Collected data:
_ _ _ _

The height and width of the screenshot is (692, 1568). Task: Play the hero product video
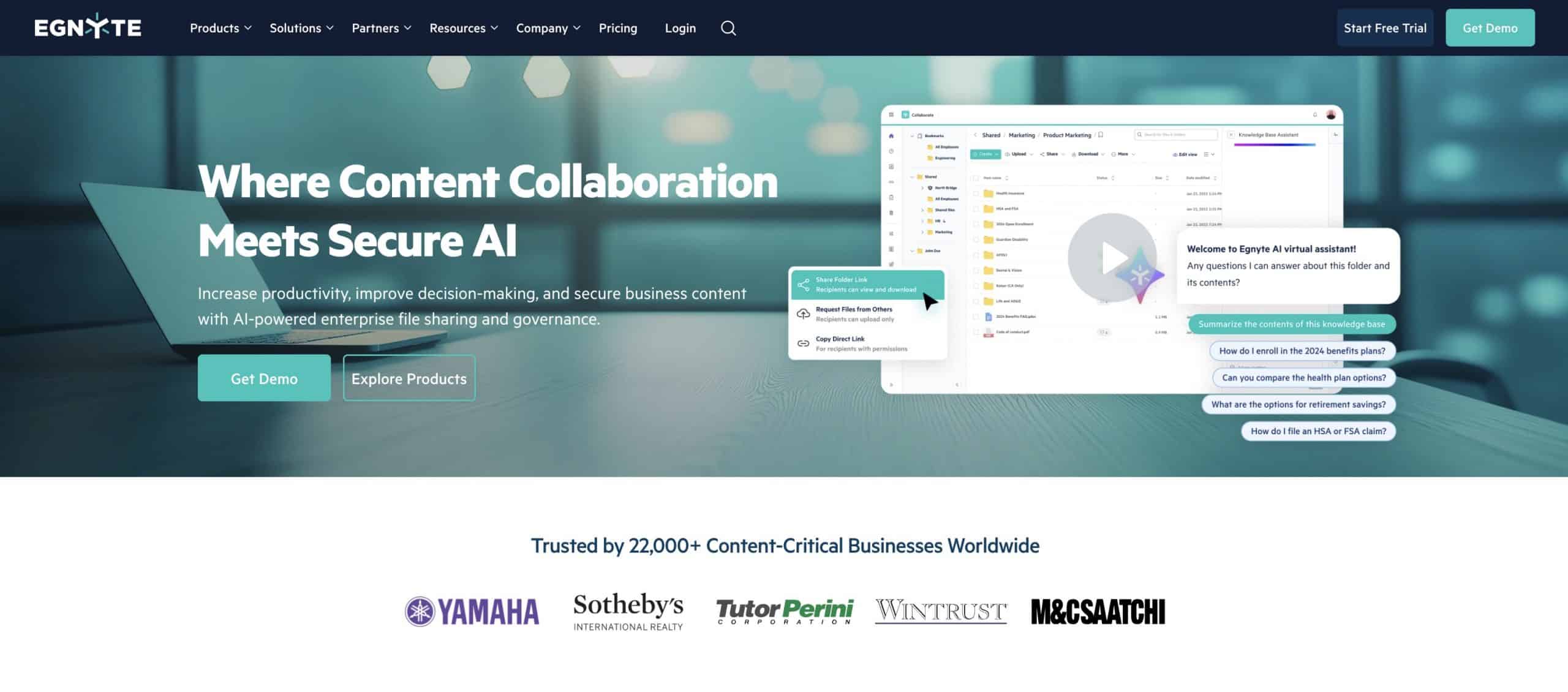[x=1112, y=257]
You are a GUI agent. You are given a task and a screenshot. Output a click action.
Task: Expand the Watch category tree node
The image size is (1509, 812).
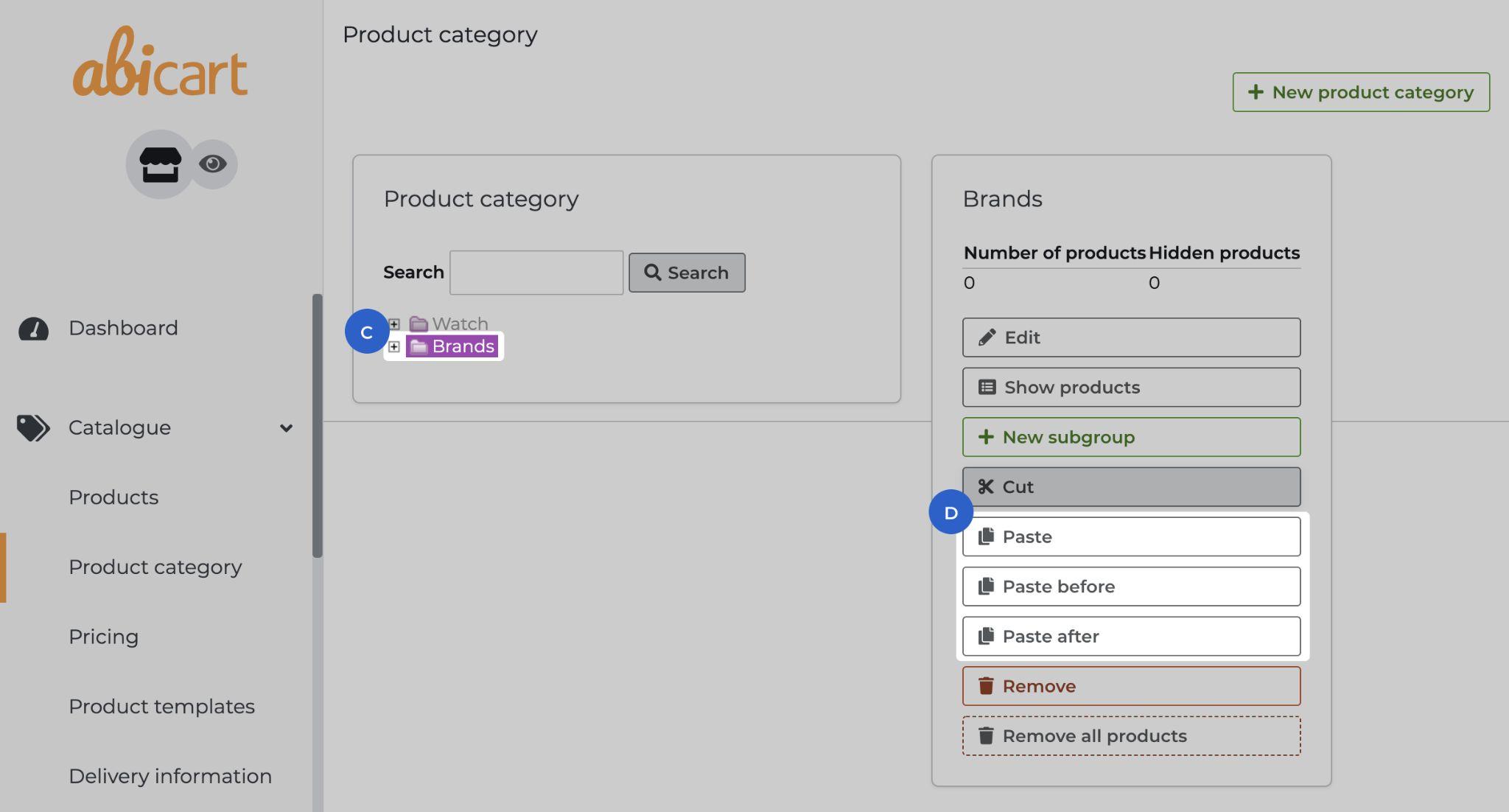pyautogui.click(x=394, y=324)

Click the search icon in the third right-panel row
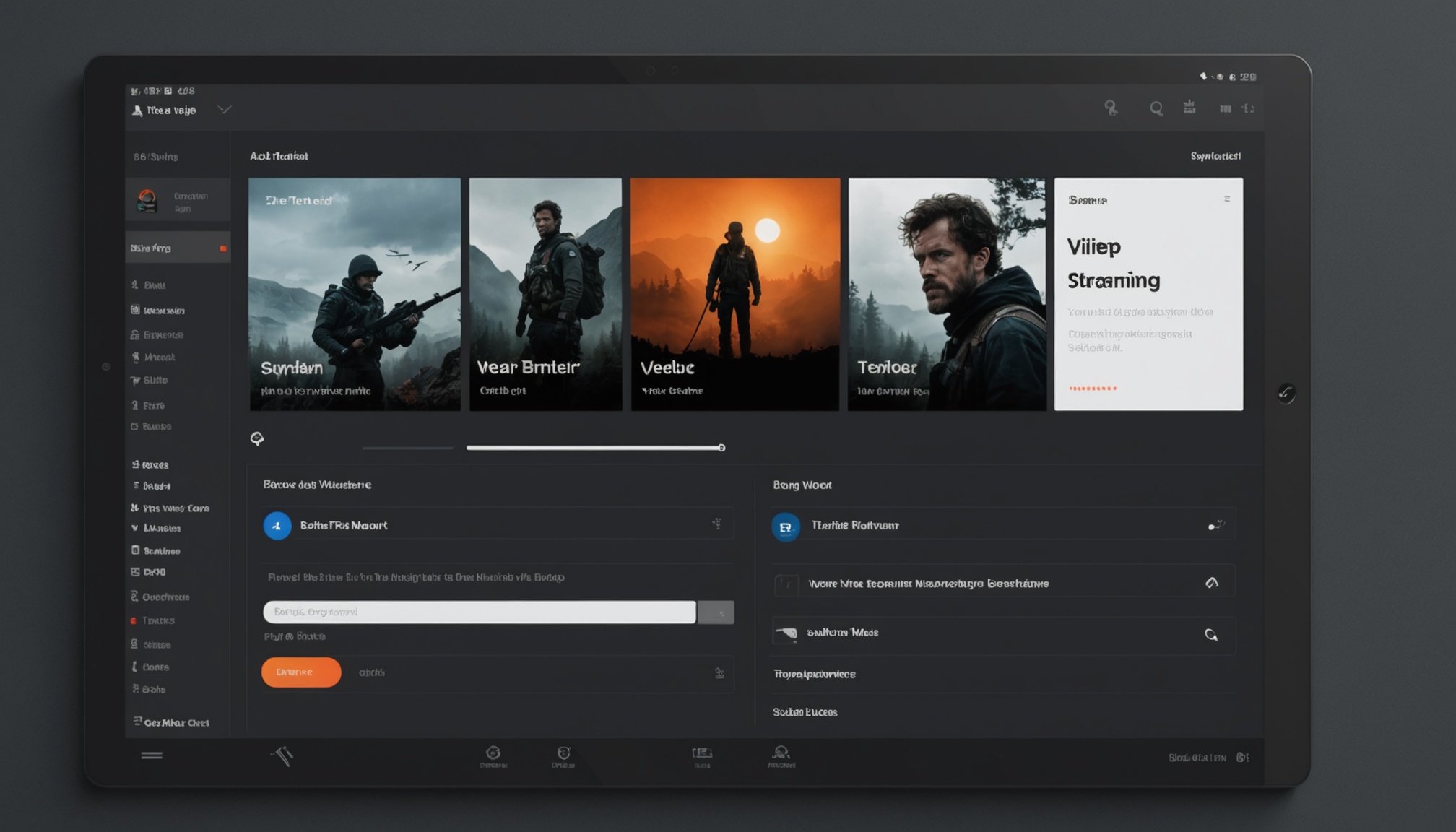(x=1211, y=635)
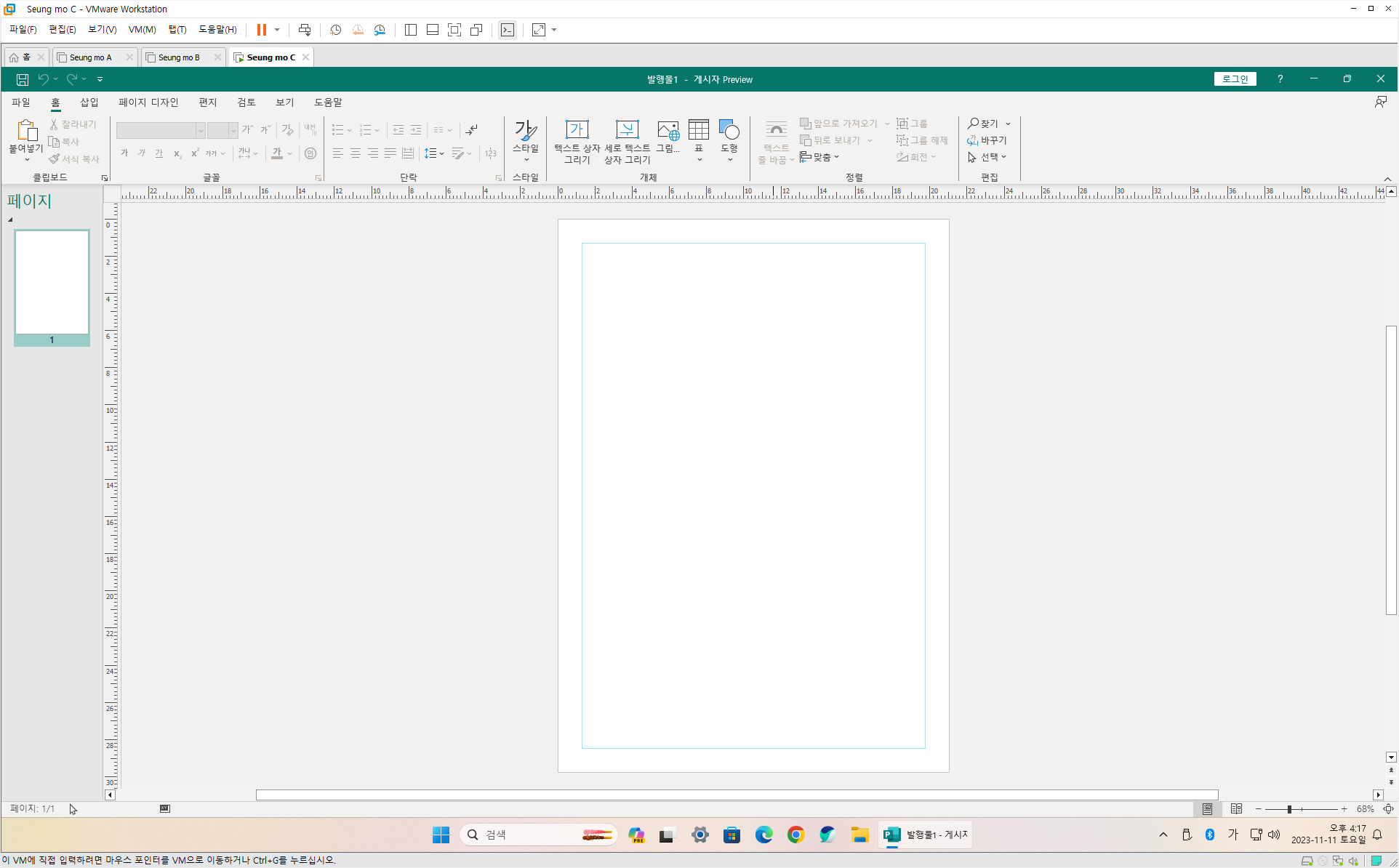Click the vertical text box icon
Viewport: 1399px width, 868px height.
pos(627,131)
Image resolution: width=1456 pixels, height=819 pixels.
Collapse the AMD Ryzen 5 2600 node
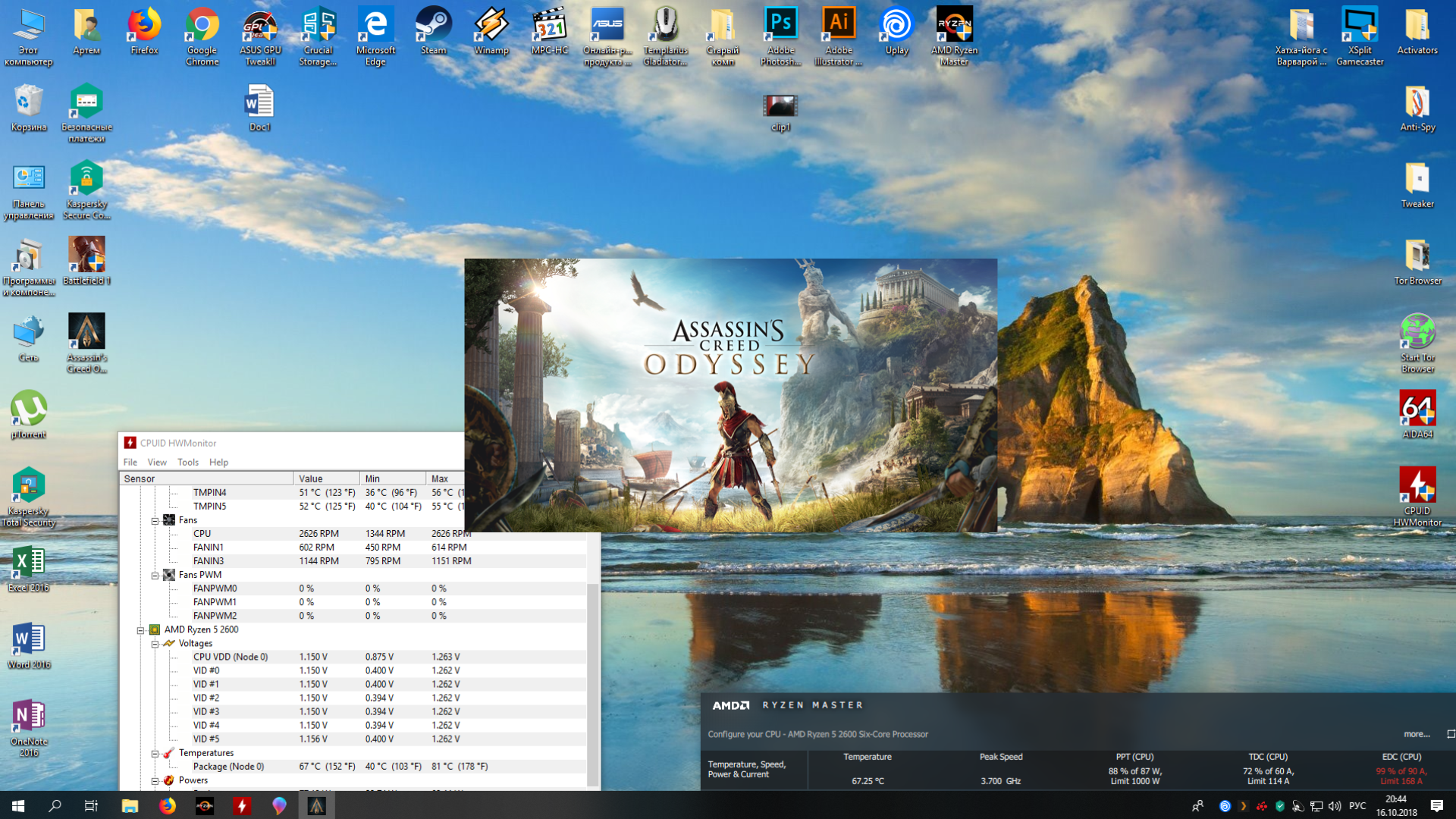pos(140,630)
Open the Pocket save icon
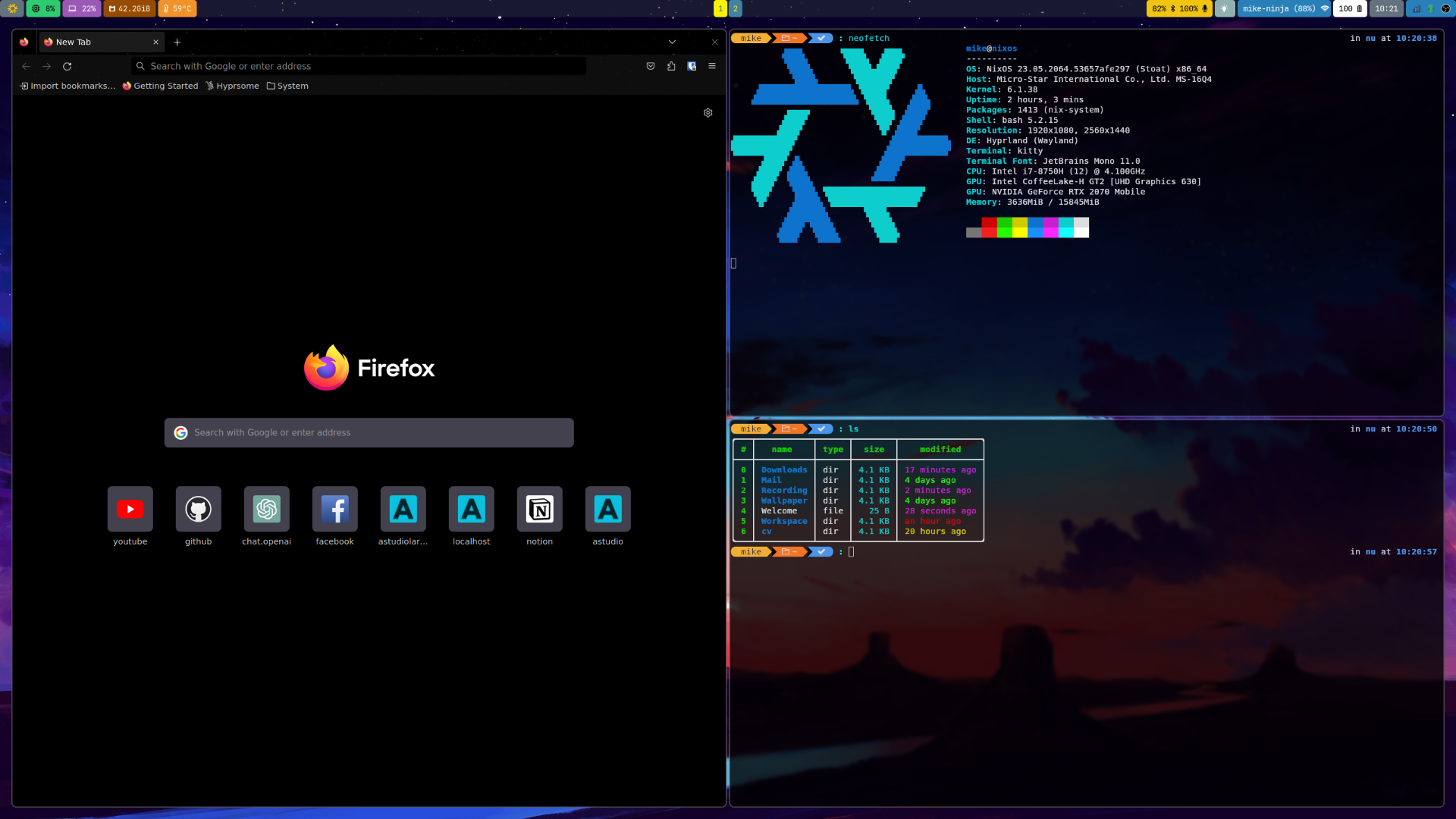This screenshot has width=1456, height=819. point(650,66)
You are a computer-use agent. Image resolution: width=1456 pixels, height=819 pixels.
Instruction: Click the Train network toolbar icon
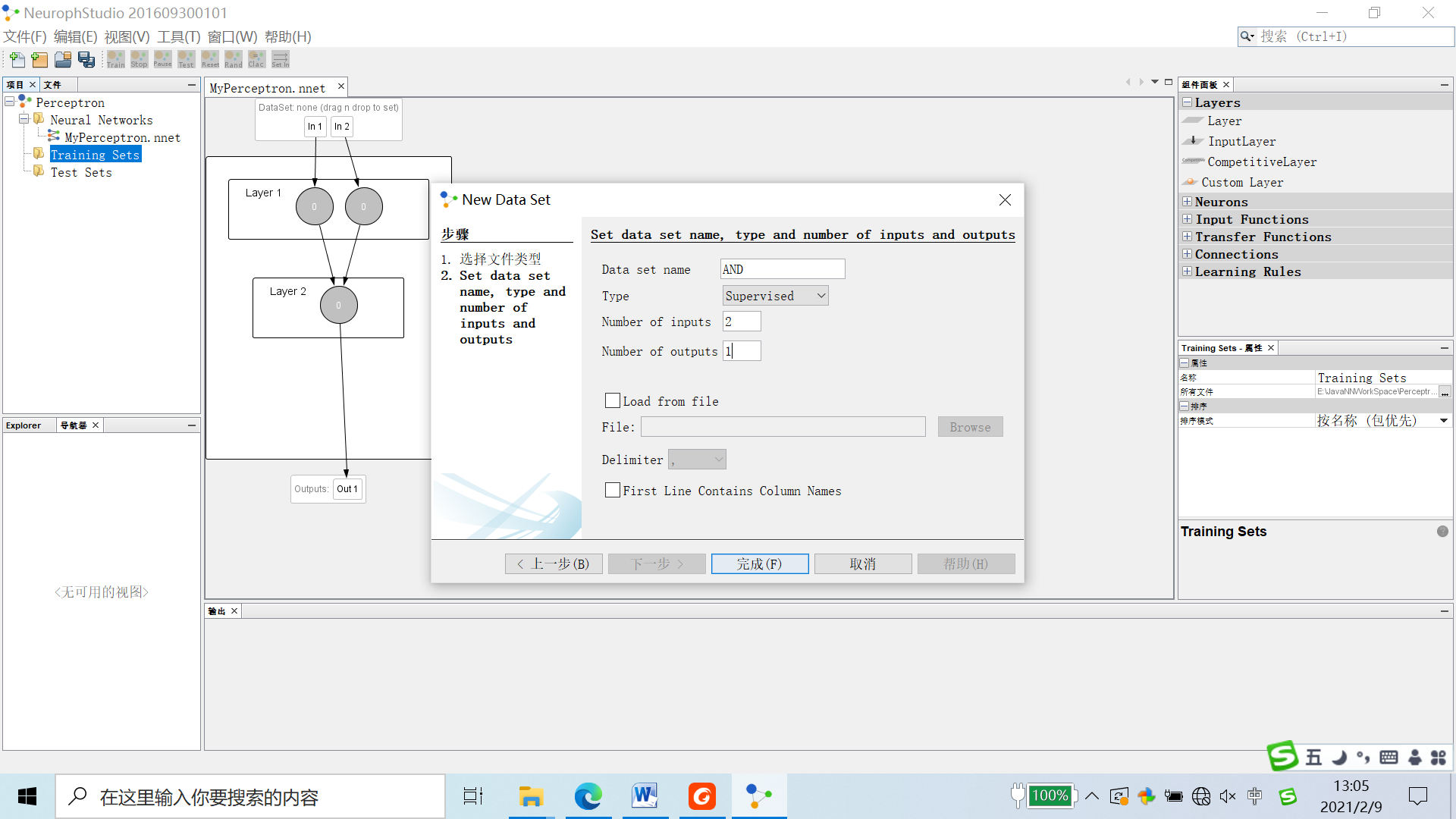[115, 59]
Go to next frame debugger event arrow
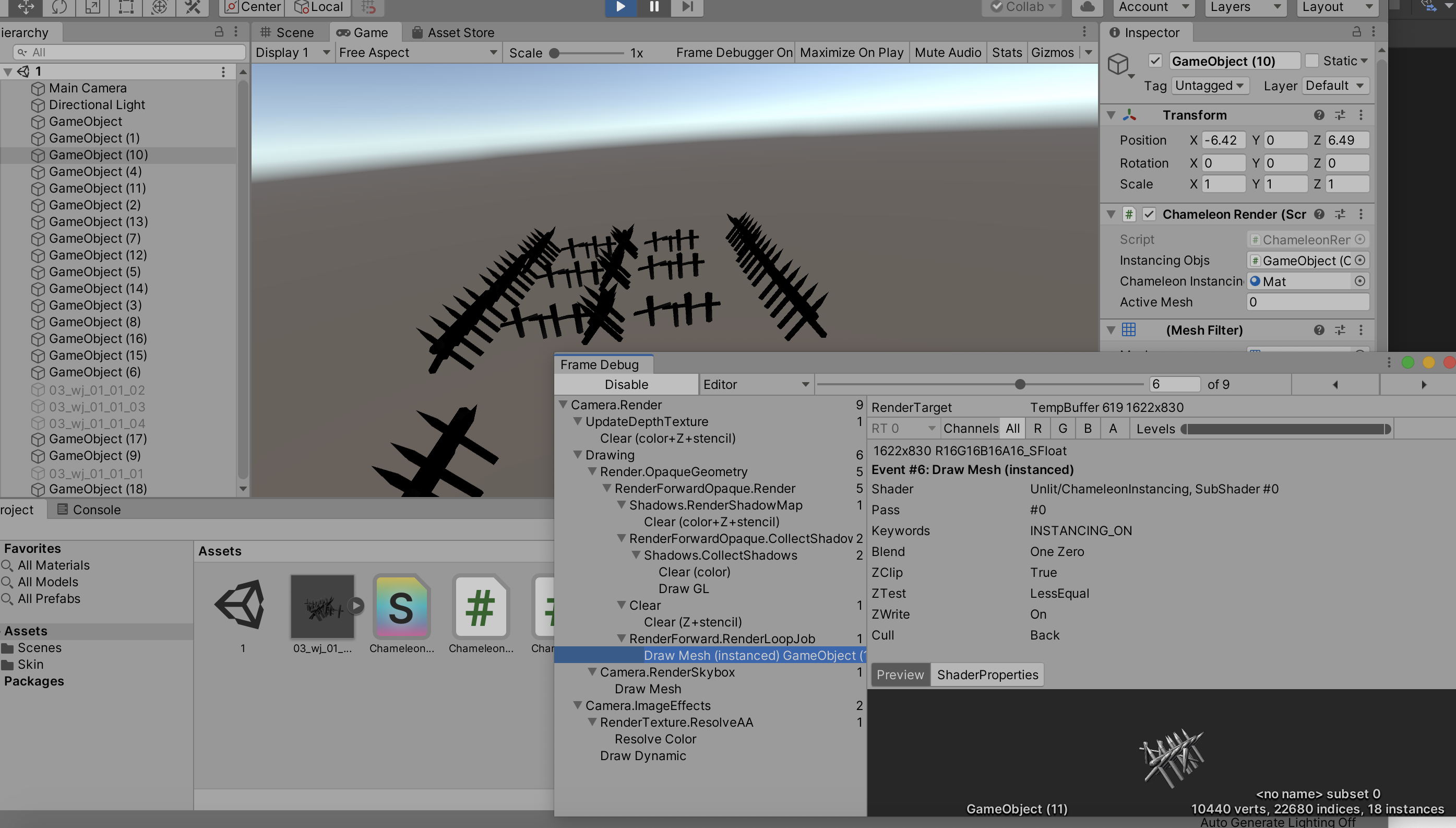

_ _ _ _

[Task details]: Among the entries, how many lines hold the word "pixels"? Please answer with only that number.

[Answer area]: 2